Exercise details: Copy out each of the entries below word for word, leaving out the pictures.

Listed records:
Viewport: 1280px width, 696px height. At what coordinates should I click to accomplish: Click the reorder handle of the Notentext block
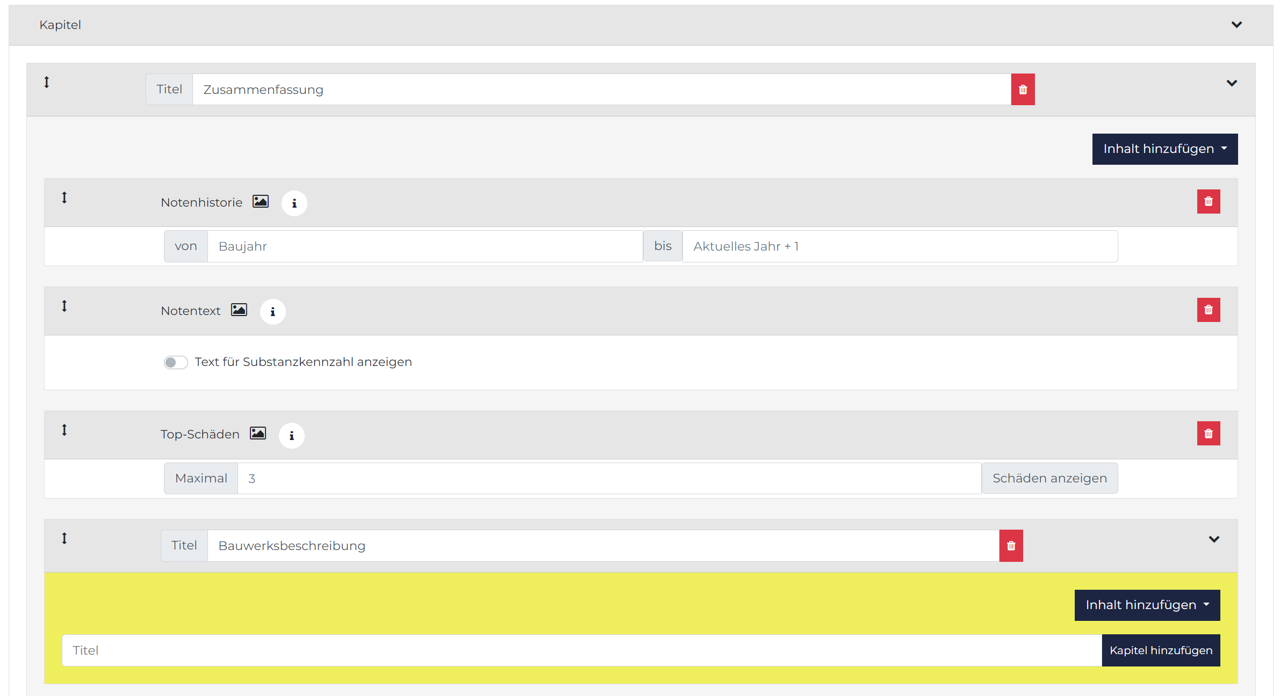point(64,307)
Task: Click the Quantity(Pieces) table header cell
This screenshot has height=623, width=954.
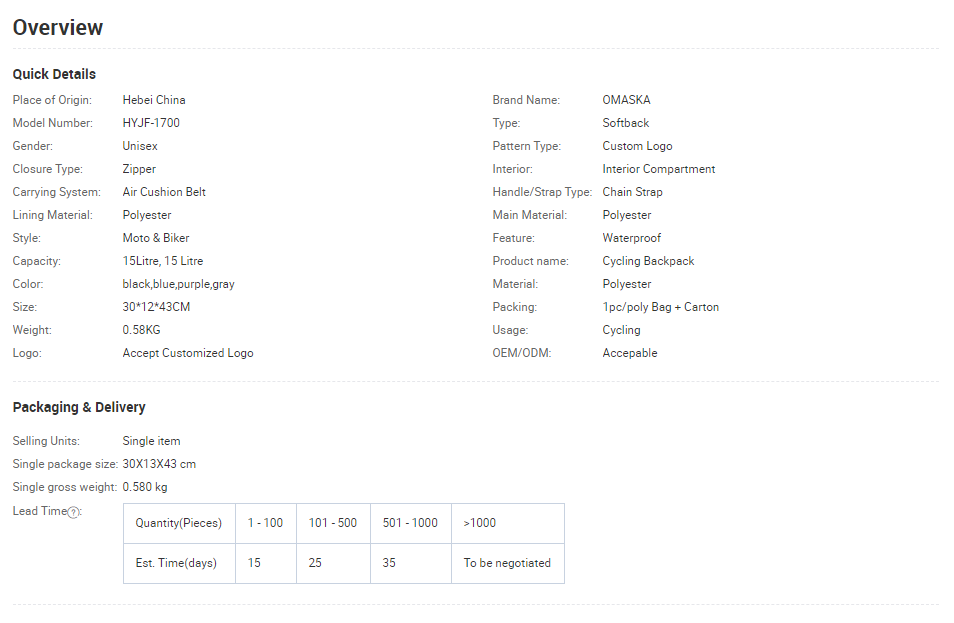Action: tap(179, 523)
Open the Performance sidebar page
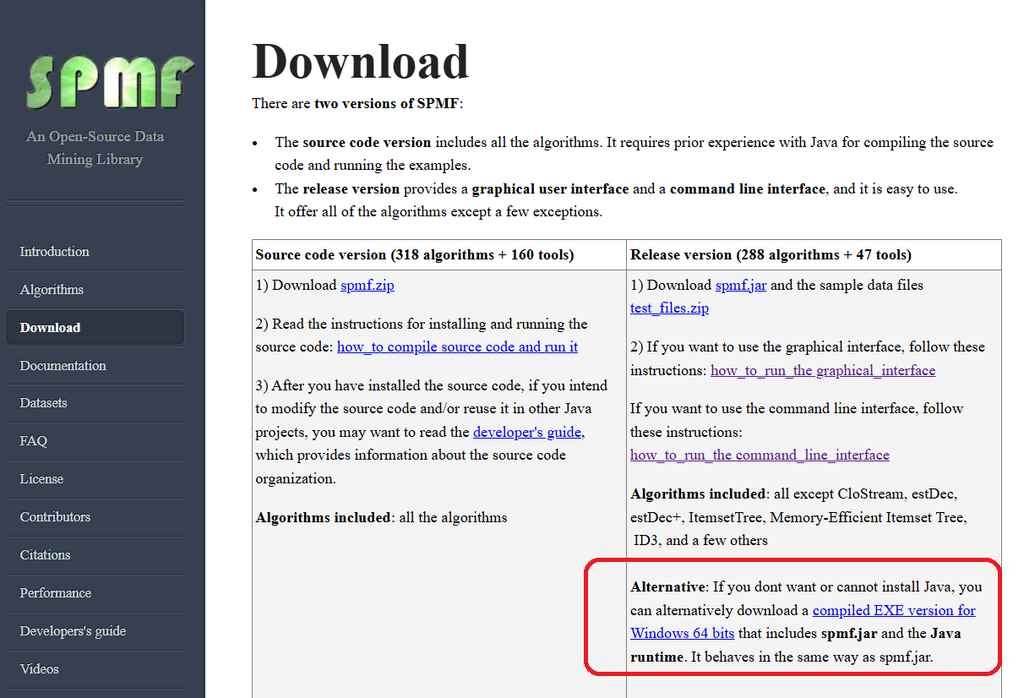 pyautogui.click(x=56, y=593)
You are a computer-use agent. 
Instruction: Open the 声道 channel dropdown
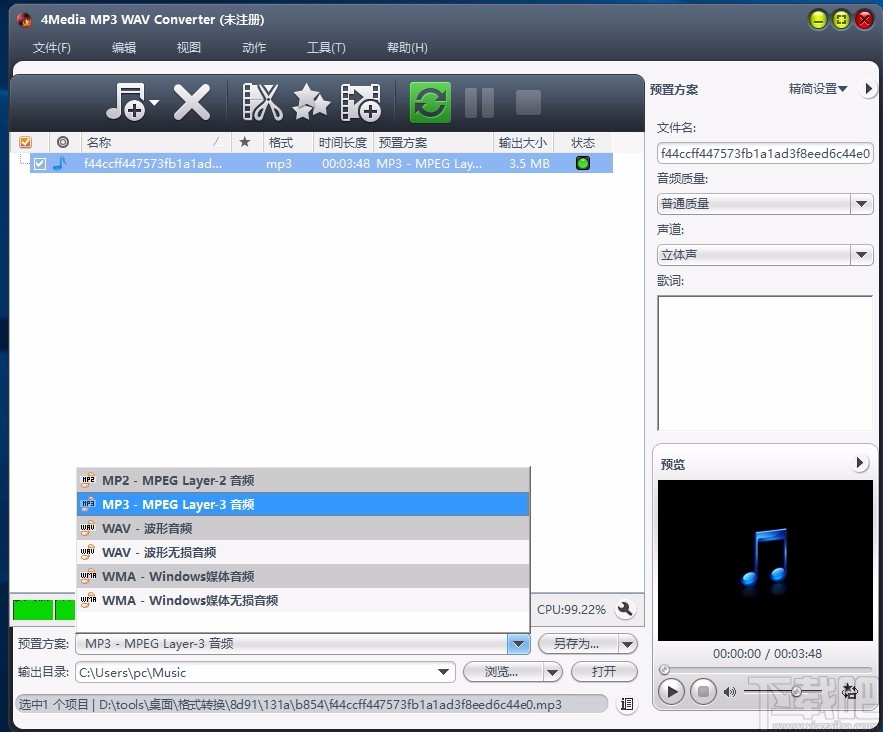pyautogui.click(x=859, y=255)
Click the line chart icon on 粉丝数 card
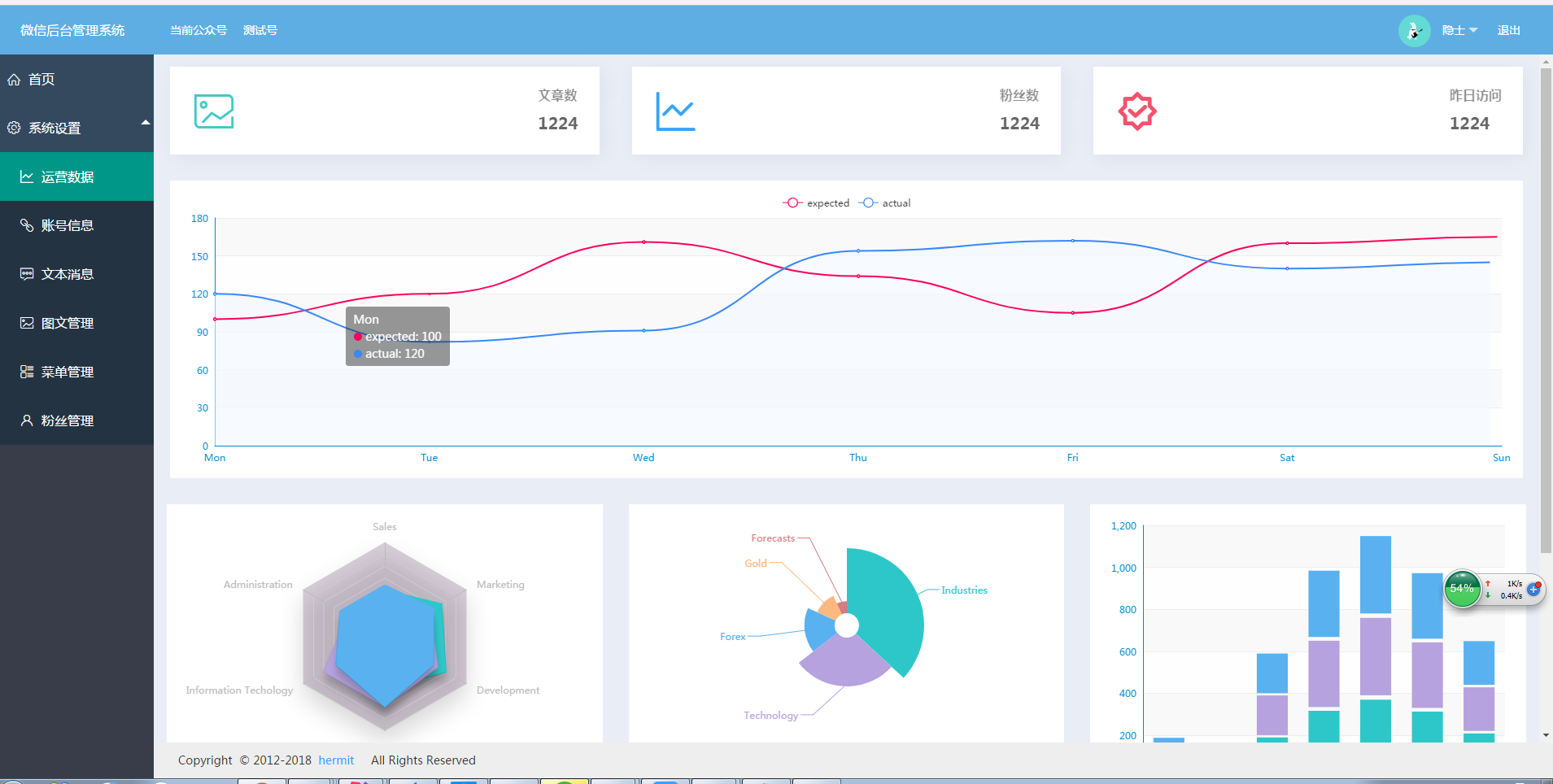 (x=675, y=111)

Solution to this exercise:
Viewport: 1280px width, 696px height. At what coordinates should I click to accomplish: Click the reorder handle of the Notentext block
point(64,307)
Task: Click the Quantity(Pieces) table header cell
This screenshot has height=623, width=954.
Action: tap(179, 523)
Open the Performance sidebar page
 pyautogui.click(x=56, y=593)
You are a computer-use agent. 
Instruction: Open the 声道 channel dropdown
pyautogui.click(x=859, y=255)
Click the line chart icon on 粉丝数 card
 (x=675, y=111)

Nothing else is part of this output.